**Exercise goal**
Copy the lines below word for word, skipping any image.

Stored data entries:
↓↓↓

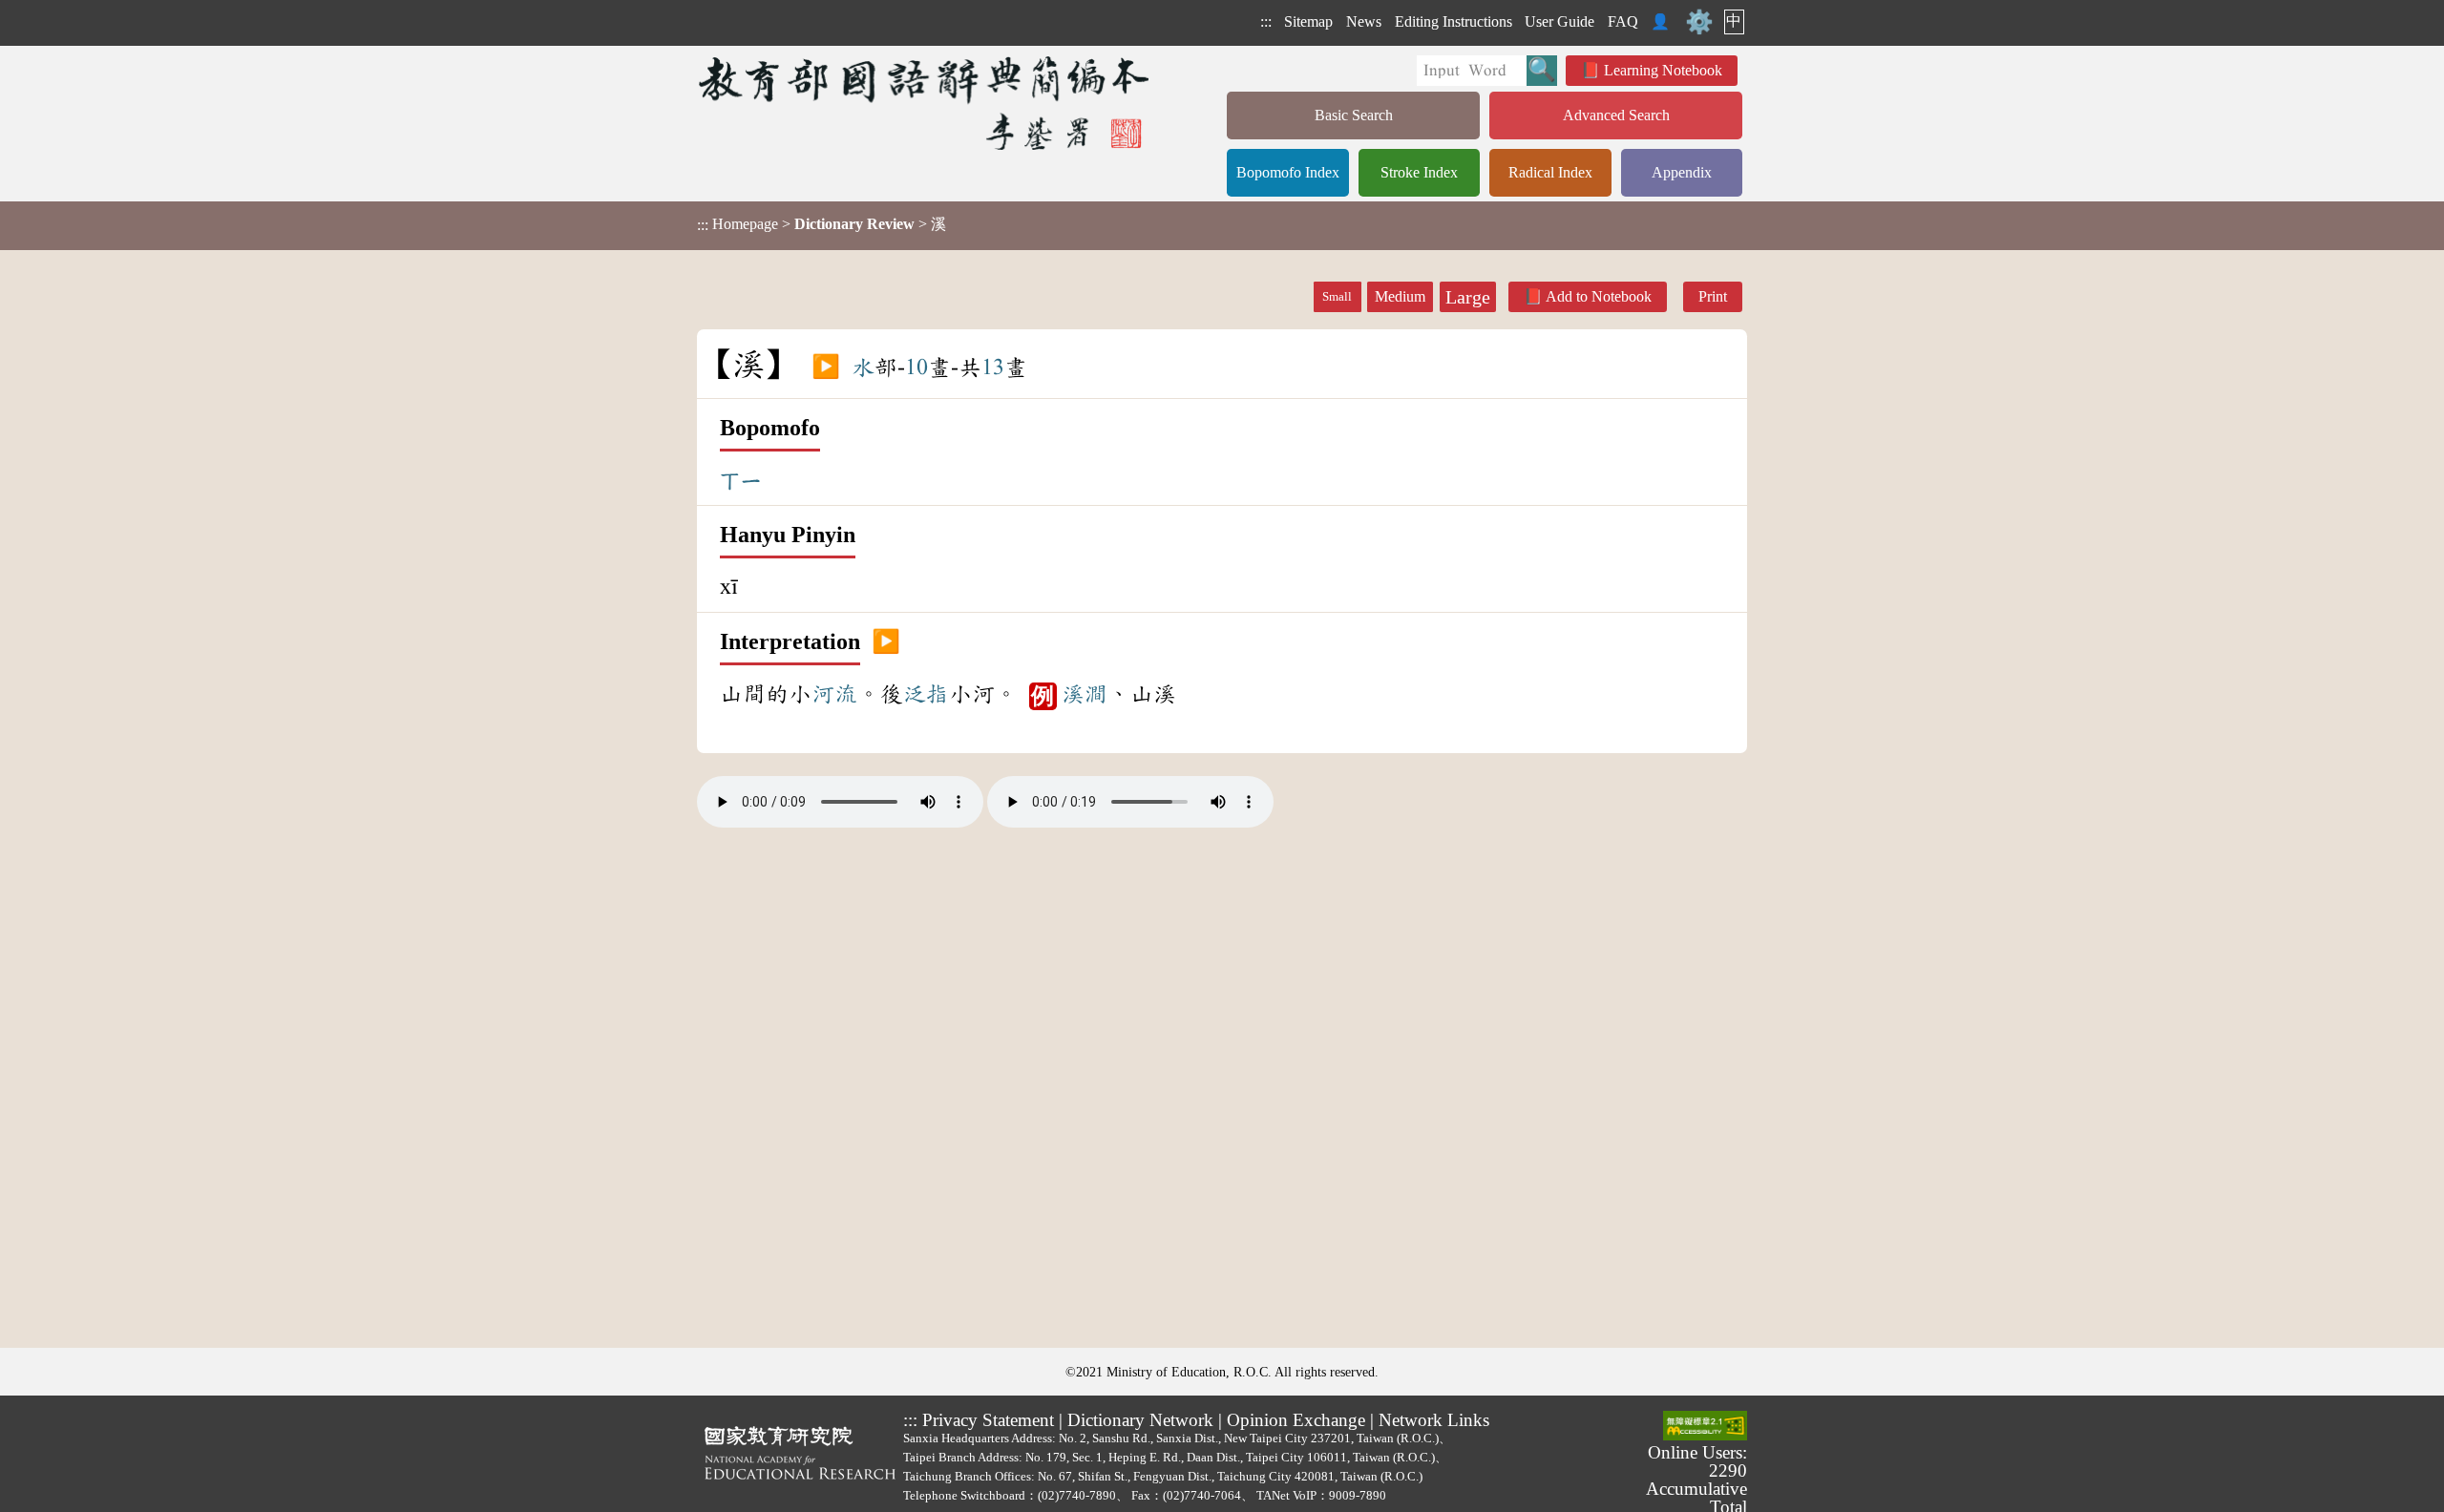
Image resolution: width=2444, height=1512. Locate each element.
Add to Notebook (1599, 296)
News (1363, 21)
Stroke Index (1419, 172)
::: (1266, 21)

↑↑↑

**Task response**
Image resolution: width=2444, height=1512. Locate each element.
Add to Notebook (1599, 296)
News (1363, 21)
Stroke Index (1419, 172)
::: (1266, 21)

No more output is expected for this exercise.